==== DATA TO USE

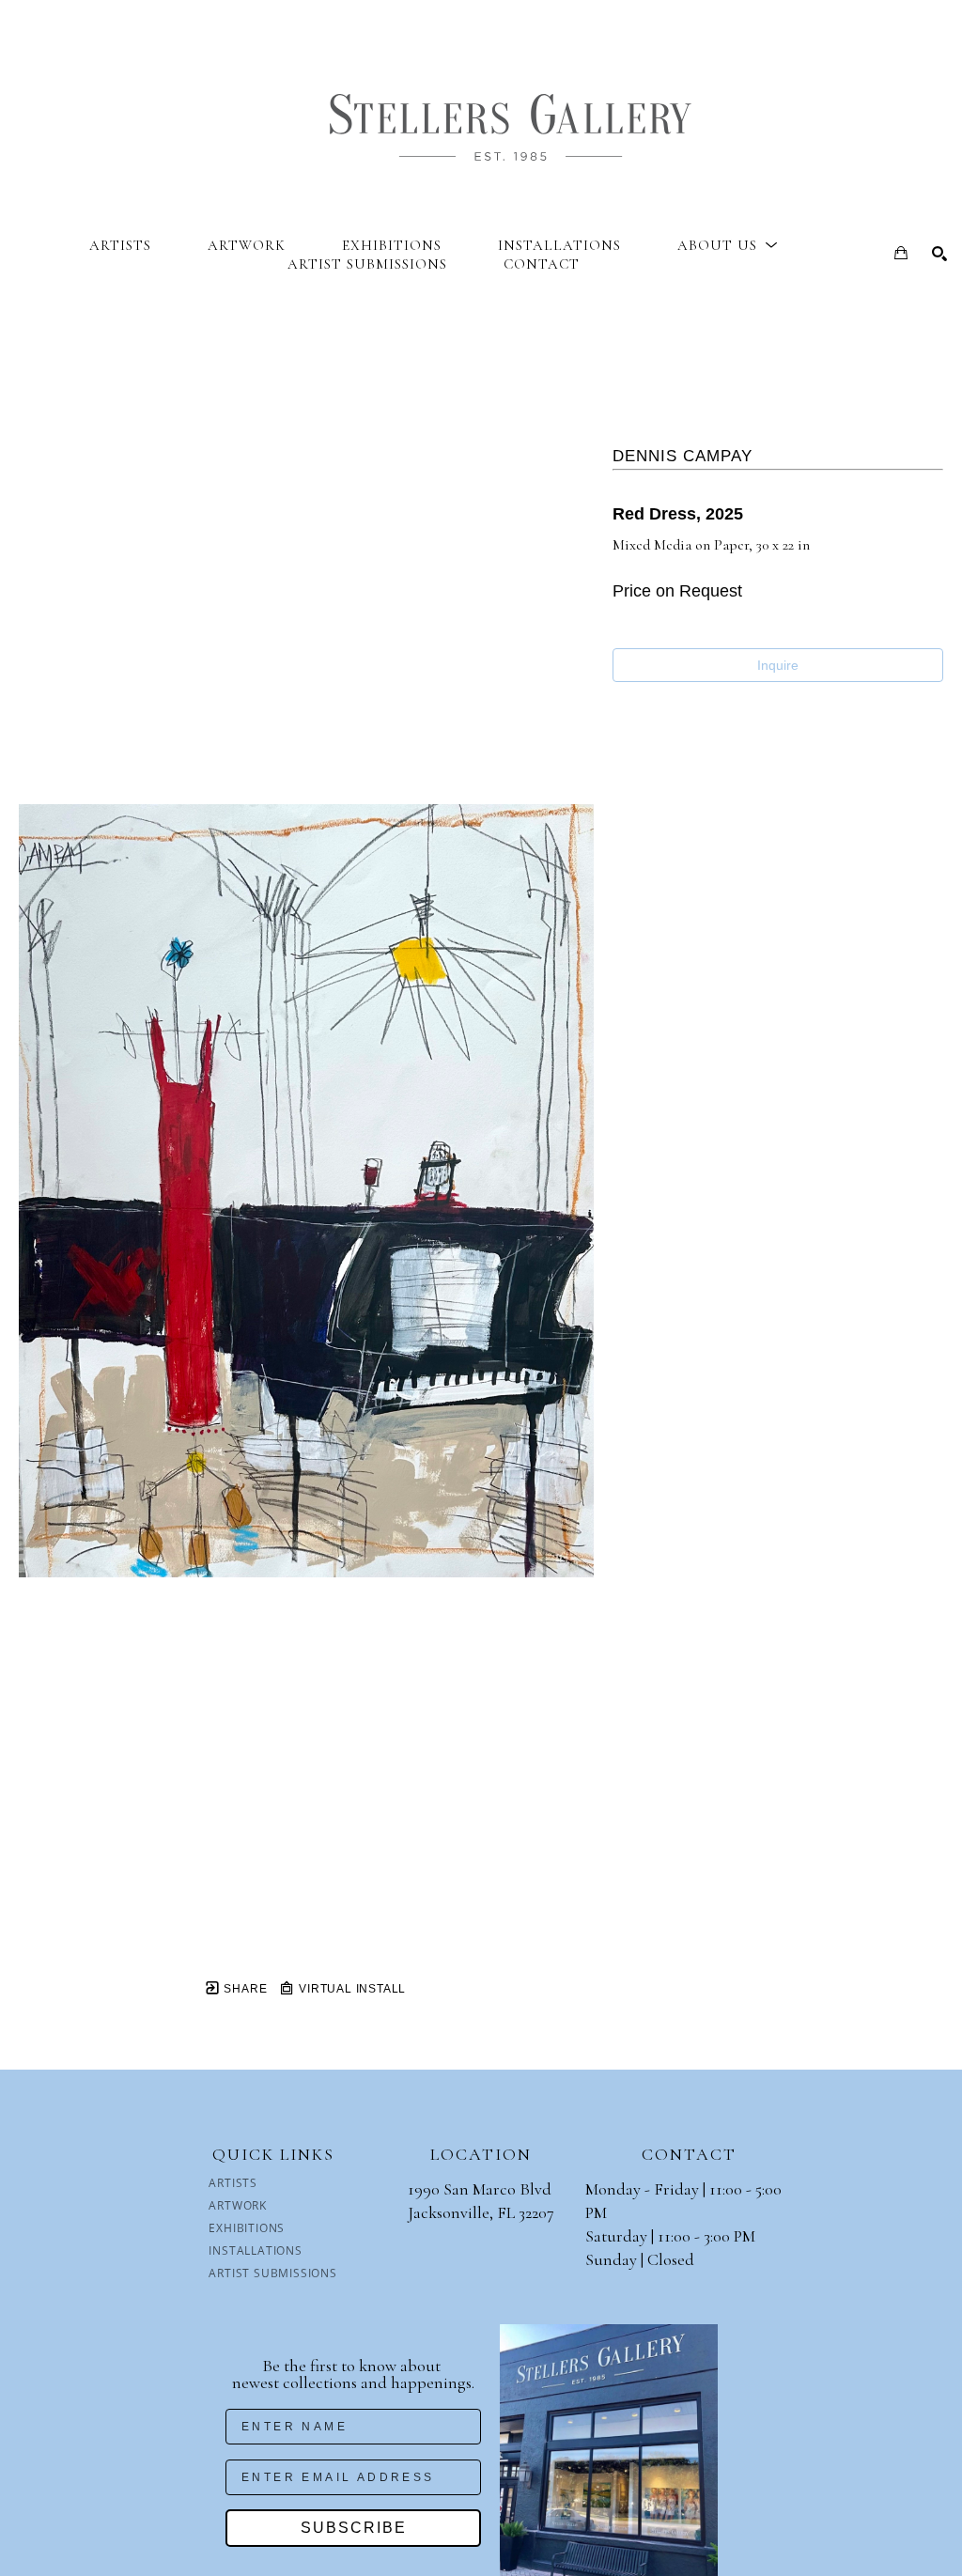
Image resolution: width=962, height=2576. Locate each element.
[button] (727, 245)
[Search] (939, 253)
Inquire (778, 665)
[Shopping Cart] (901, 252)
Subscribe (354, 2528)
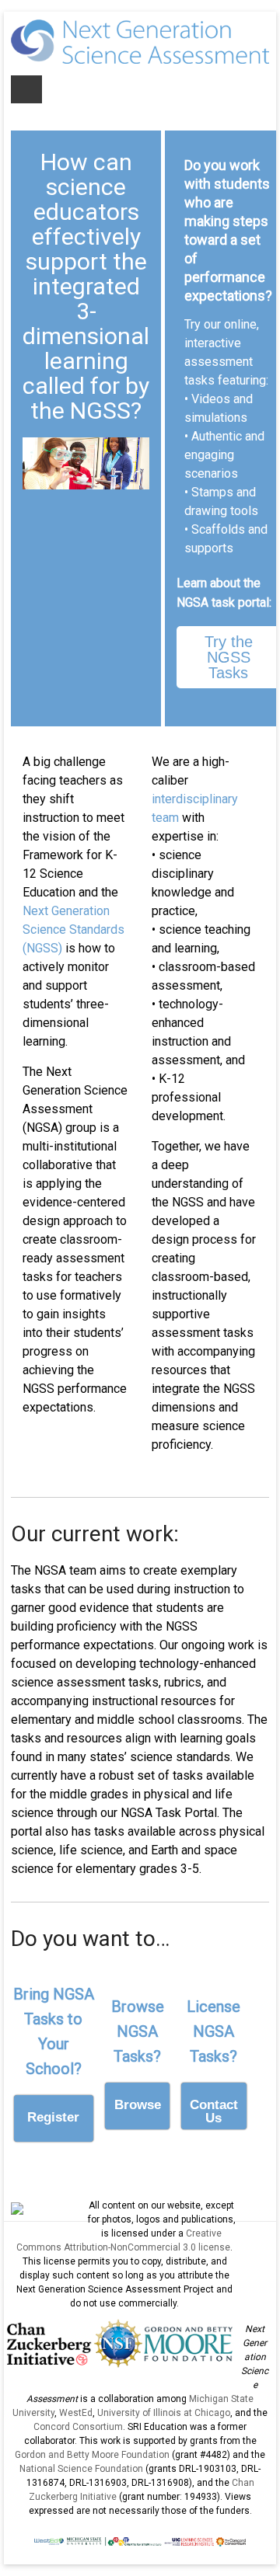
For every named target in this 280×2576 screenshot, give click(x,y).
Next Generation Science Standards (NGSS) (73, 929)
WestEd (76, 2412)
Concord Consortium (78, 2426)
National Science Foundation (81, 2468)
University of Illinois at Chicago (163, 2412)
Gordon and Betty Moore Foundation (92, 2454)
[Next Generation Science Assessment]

========

> THE TASK
The reply has to reproduce every line above verbatim and contain no pictures.

> ANSWER
Image resolution: width=962, height=2576. Locate each element.
[button] (727, 245)
[Search] (939, 253)
Inquire (778, 665)
[Shopping Cart] (901, 252)
Subscribe (354, 2528)
For every named target in this 280×2576 screenshot, give click(x,y).
Next Generation Science Standards (NGSS) (73, 929)
WestEd (76, 2412)
Concord Consortium (78, 2426)
National Science Foundation (81, 2468)
University of Illinois at Chicago (163, 2412)
Gordon and Betty Moore Foundation (92, 2454)
[Next Generation Science Assessment]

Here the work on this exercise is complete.